By Max McCrory
I’d been anxious to try Della Terra, located in Zelienople, for quite some time and it was definitely worth the wait. The restaurant is located on the town’s charming main street in an old bank, so when you first walk in you’re met with high ceilings and navy blue walls decorated with Dutch masters style paintings. The space is modern yet cozy, which also reflects in the food.
It was so hard to pick just a few things to sample off of the menu, because every single item sounded delectable. We didn’t get to try the wood fired pizzas, which looked incredible and there were so many delectable pastas, it was hard to choose. My companion and I ended up ordering a selection of things to share. We started with the fried chickpeas with chiles and aromatics, which were the perfect combination of crispy and spicy. We then had the garlic bread topped with parmesan and burrata, which was naturally leavened and had a pizza dough like consistency. For our main course, we tried the agnolotti with corn, ricotta, and sage butter. It was a delightful summer dish!
What really caught my attention was the fried artichokes. I’ve never seen these before on a Pittsburgh Italian restaurant menu, so the dish piqued my curiosity. I’ve tried artichokes plenty of times, but I’ve typically only seen them steamed and if they are fried, it’s just the hearts.

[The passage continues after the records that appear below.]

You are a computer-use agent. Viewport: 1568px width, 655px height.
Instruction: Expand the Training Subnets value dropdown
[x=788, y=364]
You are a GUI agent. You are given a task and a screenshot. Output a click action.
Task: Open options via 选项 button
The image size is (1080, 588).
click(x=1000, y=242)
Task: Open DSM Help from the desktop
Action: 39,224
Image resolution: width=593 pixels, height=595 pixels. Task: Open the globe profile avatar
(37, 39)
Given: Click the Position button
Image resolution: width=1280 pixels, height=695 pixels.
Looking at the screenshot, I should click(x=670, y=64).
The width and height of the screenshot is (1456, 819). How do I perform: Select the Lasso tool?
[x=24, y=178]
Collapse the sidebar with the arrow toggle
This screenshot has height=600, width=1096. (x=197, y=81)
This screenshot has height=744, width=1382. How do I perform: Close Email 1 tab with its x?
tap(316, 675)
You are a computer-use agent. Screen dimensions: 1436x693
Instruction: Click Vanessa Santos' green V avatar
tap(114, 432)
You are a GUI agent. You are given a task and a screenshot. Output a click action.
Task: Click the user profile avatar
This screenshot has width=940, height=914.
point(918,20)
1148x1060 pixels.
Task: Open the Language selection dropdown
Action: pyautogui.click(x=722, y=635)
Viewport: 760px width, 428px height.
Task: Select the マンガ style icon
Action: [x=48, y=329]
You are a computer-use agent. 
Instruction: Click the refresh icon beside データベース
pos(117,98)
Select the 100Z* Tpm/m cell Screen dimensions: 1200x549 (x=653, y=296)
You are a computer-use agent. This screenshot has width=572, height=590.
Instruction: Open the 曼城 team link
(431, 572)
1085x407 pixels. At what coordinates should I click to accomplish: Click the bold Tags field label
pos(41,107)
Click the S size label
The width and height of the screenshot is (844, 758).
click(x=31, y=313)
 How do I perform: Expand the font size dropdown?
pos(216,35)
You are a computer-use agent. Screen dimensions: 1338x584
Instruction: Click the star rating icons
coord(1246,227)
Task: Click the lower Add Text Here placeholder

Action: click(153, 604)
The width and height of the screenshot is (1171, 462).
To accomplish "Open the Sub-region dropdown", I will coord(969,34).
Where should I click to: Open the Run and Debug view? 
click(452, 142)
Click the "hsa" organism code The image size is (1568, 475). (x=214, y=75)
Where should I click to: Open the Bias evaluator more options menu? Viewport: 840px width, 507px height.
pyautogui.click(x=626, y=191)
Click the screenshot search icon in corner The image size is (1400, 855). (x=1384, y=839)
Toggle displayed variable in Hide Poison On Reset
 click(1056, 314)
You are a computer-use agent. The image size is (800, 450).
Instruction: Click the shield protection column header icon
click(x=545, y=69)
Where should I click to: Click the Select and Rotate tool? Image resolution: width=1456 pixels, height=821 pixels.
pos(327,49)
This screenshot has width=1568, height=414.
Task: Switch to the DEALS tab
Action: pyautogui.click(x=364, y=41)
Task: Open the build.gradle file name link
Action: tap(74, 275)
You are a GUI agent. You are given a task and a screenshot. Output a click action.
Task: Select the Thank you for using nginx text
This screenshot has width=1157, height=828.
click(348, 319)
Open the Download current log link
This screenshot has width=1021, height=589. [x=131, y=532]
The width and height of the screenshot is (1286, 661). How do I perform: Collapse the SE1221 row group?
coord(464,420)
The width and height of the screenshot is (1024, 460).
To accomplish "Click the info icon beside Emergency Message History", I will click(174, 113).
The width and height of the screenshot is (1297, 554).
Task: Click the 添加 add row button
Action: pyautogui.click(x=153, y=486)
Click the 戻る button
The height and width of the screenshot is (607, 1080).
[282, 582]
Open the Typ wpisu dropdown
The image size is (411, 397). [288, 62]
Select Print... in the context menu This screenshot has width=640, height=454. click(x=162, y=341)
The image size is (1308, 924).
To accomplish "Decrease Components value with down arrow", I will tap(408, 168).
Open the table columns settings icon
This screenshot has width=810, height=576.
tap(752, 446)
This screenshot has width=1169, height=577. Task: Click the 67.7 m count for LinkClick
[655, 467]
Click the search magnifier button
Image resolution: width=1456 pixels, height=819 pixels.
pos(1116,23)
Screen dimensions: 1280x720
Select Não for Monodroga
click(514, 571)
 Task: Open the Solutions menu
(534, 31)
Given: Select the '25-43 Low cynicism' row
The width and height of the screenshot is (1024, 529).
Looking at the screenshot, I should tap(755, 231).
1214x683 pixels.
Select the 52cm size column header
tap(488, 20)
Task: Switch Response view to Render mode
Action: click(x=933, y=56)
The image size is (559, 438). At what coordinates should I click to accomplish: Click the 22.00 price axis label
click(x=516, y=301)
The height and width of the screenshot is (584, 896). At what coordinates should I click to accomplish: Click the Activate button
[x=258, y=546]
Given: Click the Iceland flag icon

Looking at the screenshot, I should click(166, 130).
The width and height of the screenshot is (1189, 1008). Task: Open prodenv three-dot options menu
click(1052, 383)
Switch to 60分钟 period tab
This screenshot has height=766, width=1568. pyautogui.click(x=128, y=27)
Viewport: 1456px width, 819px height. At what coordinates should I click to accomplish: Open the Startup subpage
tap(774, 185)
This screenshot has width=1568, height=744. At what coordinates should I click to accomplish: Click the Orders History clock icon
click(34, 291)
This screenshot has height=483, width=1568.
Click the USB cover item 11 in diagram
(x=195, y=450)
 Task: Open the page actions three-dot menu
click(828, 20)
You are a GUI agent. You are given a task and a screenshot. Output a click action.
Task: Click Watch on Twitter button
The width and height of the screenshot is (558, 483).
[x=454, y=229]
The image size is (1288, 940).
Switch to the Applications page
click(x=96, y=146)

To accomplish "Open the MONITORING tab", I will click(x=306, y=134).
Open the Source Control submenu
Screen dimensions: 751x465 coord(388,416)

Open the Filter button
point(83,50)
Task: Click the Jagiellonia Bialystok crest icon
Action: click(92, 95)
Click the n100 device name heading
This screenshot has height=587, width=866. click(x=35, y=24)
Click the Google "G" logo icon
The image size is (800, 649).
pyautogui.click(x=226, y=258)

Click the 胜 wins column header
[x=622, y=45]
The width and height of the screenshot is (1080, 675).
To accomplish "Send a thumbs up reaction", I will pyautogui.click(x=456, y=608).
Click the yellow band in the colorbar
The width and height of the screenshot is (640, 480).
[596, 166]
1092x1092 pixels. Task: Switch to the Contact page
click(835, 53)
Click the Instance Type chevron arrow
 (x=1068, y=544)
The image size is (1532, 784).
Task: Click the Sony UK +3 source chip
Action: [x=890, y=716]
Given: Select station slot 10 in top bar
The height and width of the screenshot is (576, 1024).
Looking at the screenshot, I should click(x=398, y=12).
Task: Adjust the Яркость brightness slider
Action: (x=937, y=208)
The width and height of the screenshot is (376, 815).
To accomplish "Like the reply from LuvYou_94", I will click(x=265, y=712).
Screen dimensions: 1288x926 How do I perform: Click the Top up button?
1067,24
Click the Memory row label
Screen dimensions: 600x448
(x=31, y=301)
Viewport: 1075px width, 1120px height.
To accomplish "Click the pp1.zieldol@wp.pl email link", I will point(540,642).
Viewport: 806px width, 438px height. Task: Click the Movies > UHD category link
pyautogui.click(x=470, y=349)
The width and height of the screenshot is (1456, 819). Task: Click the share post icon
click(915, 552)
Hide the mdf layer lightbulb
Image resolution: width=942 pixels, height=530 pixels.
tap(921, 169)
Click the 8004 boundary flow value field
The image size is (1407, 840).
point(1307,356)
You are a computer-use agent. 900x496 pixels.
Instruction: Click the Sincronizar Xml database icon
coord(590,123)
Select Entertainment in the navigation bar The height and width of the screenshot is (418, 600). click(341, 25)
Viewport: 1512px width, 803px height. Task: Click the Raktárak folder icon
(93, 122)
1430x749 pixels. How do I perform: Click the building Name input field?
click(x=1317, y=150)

I did some research and found that deep fried artichokes originated in the Jewish ghetto of Rome in the 1500s, as artichokes were extremely plentiful compared to other vegetables. Water was scarce in the ghetto, so deep frying was their go-to mode of food preparation. Over time, Italians warmed to this delicious vegetable, which lead to its global popularity.
Della Terra’s fried artichokes looked like beautiful, blossoming flowers when they came out of the kitchen. My mouth was watering before I even took a bite. The artichokes were topped with a cacio e pepe aioli, which I’d never seen on anything other than pasta. The sauce was creamy and rich with a bit of a bite from the pepper. The juice from the grilled lemon served with the dish complemented the luscious sauce and added some freshness. The fried artichokes themselves, were both crunchy and tender, which is how you know something is fried to perfection. Now that I’ve tried this dish, I want to eat it again and again. I’m already planning my next visit to Della Terra.